[Stored data]
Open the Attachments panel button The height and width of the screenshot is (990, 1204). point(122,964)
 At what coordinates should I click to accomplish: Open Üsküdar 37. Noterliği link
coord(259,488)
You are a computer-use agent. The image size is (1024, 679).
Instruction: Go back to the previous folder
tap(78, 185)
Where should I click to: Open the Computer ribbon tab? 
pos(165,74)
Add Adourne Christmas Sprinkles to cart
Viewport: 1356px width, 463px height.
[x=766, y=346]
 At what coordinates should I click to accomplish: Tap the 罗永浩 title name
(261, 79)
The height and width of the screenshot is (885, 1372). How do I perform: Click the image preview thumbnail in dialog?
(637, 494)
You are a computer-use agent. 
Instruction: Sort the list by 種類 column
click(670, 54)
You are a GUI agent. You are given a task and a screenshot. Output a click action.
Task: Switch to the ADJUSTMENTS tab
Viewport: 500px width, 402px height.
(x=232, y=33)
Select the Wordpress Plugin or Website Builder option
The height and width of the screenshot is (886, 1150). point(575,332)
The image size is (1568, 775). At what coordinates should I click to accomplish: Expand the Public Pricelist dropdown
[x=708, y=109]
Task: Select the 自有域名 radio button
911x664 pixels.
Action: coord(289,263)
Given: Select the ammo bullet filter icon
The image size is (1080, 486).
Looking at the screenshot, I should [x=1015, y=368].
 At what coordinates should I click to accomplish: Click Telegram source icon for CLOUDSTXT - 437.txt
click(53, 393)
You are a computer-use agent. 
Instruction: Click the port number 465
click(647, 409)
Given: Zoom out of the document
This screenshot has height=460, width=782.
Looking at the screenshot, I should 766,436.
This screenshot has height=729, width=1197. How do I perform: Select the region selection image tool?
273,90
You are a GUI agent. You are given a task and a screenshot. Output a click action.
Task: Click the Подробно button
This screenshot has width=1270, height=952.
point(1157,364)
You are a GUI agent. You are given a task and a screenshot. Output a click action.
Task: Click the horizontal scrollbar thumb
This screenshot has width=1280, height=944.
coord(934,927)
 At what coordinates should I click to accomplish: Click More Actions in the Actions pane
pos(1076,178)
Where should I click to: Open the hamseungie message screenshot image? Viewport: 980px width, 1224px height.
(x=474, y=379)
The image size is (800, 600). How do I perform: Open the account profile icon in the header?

*TASK PROMPT*: Print every entry exactly as written.

*SOLUTION TO THIS PROBLEM*:
Open the Attachments panel button The height and width of the screenshot is (990, 1204). point(122,964)
 At what coordinates should I click to accomplish: Open Üsküdar 37. Noterliği link
coord(259,488)
You are a computer-use agent. The image size is (1024, 679).
Instruction: Go back to the previous folder
tap(78, 185)
Where should I click to: Open the Computer ribbon tab? 
pos(165,74)
Add Adourne Christmas Sprinkles to cart
Viewport: 1356px width, 463px height.
[x=766, y=346]
 At what coordinates should I click to accomplish: Tap the 罗永浩 title name
(261, 79)
The height and width of the screenshot is (885, 1372). How do I perform: Click the image preview thumbnail in dialog?
(637, 494)
You are a computer-use agent. 
Instruction: Sort the list by 種類 column
click(670, 54)
You are a GUI agent. You are given a task and a screenshot. Output a click action.
Task: Switch to the ADJUSTMENTS tab
Viewport: 500px width, 402px height.
(x=232, y=33)
Select the Wordpress Plugin or Website Builder option
The height and width of the screenshot is (886, 1150). point(575,332)
The image size is (1568, 775). At what coordinates should I click to accomplish: Expand the Public Pricelist dropdown
[x=708, y=109]
Task: Select the 自有域名 radio button
911x664 pixels.
Action: coord(289,263)
Given: Select the ammo bullet filter icon
The image size is (1080, 486).
Looking at the screenshot, I should [x=1015, y=368].
 At what coordinates should I click to accomplish: Click Telegram source icon for CLOUDSTXT - 437.txt
click(53, 393)
You are a computer-use agent. 
Instruction: Click the port number 465
click(647, 409)
Given: Zoom out of the document
This screenshot has height=460, width=782.
Looking at the screenshot, I should 766,436.
This screenshot has height=729, width=1197. How do I perform: Select the region selection image tool?
273,90
You are a GUI agent. You are given a task and a screenshot. Output a click action.
Task: Click the Подробно button
This screenshot has width=1270, height=952.
point(1157,364)
You are a GUI agent. You are given a task and a screenshot. Output a click action.
Task: Click the horizontal scrollbar thumb
This screenshot has width=1280, height=944.
coord(934,927)
 At what coordinates should I click to accomplish: Click More Actions in the Actions pane
pos(1076,178)
Where should I click to: Open the hamseungie message screenshot image? Viewport: 980px width, 1224px height.
(x=474, y=379)
The image size is (800, 600). How do I perform: Open the account profile icon in the header?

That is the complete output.